-- Opening Marker --

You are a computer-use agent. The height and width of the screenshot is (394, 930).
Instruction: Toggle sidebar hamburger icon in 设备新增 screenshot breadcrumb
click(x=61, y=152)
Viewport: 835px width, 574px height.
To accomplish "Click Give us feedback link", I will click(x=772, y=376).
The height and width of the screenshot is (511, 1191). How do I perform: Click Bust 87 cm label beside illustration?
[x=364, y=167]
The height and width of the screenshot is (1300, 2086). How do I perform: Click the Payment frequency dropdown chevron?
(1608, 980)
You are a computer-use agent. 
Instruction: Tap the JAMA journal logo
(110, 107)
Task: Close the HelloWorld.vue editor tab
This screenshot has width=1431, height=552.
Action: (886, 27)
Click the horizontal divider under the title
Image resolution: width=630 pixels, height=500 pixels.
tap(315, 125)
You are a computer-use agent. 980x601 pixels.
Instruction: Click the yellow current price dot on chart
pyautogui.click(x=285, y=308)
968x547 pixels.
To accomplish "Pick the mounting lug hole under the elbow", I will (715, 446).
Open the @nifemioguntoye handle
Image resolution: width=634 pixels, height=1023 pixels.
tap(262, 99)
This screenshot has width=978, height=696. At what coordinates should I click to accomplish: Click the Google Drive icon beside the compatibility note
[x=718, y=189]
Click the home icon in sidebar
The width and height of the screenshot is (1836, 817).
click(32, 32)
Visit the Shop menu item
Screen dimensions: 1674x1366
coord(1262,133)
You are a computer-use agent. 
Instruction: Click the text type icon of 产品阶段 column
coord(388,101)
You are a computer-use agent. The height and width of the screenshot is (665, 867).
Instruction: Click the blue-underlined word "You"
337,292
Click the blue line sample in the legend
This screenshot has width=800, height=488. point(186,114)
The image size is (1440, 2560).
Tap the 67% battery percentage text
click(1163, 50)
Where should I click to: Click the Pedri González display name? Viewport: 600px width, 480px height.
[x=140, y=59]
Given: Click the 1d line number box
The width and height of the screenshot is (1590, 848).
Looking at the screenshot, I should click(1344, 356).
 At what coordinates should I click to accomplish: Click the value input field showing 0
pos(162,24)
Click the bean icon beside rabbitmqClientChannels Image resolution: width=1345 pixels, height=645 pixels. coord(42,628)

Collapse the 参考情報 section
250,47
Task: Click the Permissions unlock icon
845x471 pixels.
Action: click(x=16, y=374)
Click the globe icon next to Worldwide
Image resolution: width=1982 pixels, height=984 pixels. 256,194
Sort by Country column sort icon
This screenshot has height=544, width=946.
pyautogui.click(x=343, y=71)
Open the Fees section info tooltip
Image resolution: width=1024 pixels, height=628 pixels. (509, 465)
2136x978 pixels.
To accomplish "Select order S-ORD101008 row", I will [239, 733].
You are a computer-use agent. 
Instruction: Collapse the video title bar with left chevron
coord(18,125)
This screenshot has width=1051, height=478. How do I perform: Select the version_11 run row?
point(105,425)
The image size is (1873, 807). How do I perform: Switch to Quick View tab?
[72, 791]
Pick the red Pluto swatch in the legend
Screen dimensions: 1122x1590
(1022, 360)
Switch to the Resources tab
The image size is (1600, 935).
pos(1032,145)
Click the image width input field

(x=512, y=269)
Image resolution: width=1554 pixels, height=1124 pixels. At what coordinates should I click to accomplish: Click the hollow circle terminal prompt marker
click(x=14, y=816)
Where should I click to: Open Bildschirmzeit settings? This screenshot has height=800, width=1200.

-- Closing Marker --

Your answer must be the full set of records above, reproduced exactly.

**Your solution**.
You are a computer-use agent. The height and width of the screenshot is (394, 930).
Instruction: Toggle sidebar hamburger icon in 设备新增 screenshot breadcrumb
click(x=61, y=152)
Viewport: 835px width, 574px height.
To accomplish "Click Give us feedback link", I will click(x=772, y=376).
The height and width of the screenshot is (511, 1191). How do I perform: Click Bust 87 cm label beside illustration?
[x=364, y=167]
The height and width of the screenshot is (1300, 2086). How do I perform: Click the Payment frequency dropdown chevron?
(1608, 980)
You are a computer-use agent. 
Instruction: Tap the JAMA journal logo
(110, 107)
Task: Close the HelloWorld.vue editor tab
This screenshot has width=1431, height=552.
Action: (886, 27)
Click the horizontal divider under the title
Image resolution: width=630 pixels, height=500 pixels.
tap(315, 125)
You are a computer-use agent. 980x601 pixels.
Instruction: Click the yellow current price dot on chart
pyautogui.click(x=285, y=308)
968x547 pixels.
To accomplish "Pick the mounting lug hole under the elbow", I will (715, 446).
Open the @nifemioguntoye handle
Image resolution: width=634 pixels, height=1023 pixels.
tap(262, 99)
This screenshot has width=978, height=696. At what coordinates should I click to accomplish: Click the Google Drive icon beside the compatibility note
[x=718, y=189]
Click the home icon in sidebar
The width and height of the screenshot is (1836, 817).
click(32, 32)
Visit the Shop menu item
Screen dimensions: 1674x1366
coord(1262,133)
You are a computer-use agent. 
Instruction: Click the text type icon of 产品阶段 column
coord(388,101)
You are a computer-use agent. The height and width of the screenshot is (665, 867).
Instruction: Click the blue-underlined word "You"
337,292
Click the blue line sample in the legend
This screenshot has width=800, height=488. point(186,114)
The image size is (1440, 2560).
Tap the 67% battery percentage text
click(1163, 50)
Where should I click to: Click the Pedri González display name? Viewport: 600px width, 480px height.
[x=140, y=59]
Given: Click the 1d line number box
The width and height of the screenshot is (1590, 848).
Looking at the screenshot, I should click(1344, 356).
 At what coordinates should I click to accomplish: Click the value input field showing 0
pos(162,24)
Click the bean icon beside rabbitmqClientChannels Image resolution: width=1345 pixels, height=645 pixels. coord(42,628)

Collapse the 参考情報 section
250,47
Task: Click the Permissions unlock icon
845x471 pixels.
Action: click(x=16, y=374)
Click the globe icon next to Worldwide
Image resolution: width=1982 pixels, height=984 pixels. 256,194
Sort by Country column sort icon
This screenshot has height=544, width=946.
pyautogui.click(x=343, y=71)
Open the Fees section info tooltip
Image resolution: width=1024 pixels, height=628 pixels. (509, 465)
2136x978 pixels.
To accomplish "Select order S-ORD101008 row", I will [239, 733].
You are a computer-use agent. 
Instruction: Collapse the video title bar with left chevron
coord(18,125)
This screenshot has width=1051, height=478. How do I perform: Select the version_11 run row?
point(105,425)
The image size is (1873, 807). How do I perform: Switch to Quick View tab?
[72, 791]
Pick the red Pluto swatch in the legend
Screen dimensions: 1122x1590
(1022, 360)
Switch to the Resources tab
The image size is (1600, 935).
pos(1032,145)
Click the image width input field

(x=512, y=269)
Image resolution: width=1554 pixels, height=1124 pixels. At what coordinates should I click to accomplish: Click the hollow circle terminal prompt marker
click(x=14, y=816)
Where should I click to: Open Bildschirmzeit settings? This screenshot has height=800, width=1200.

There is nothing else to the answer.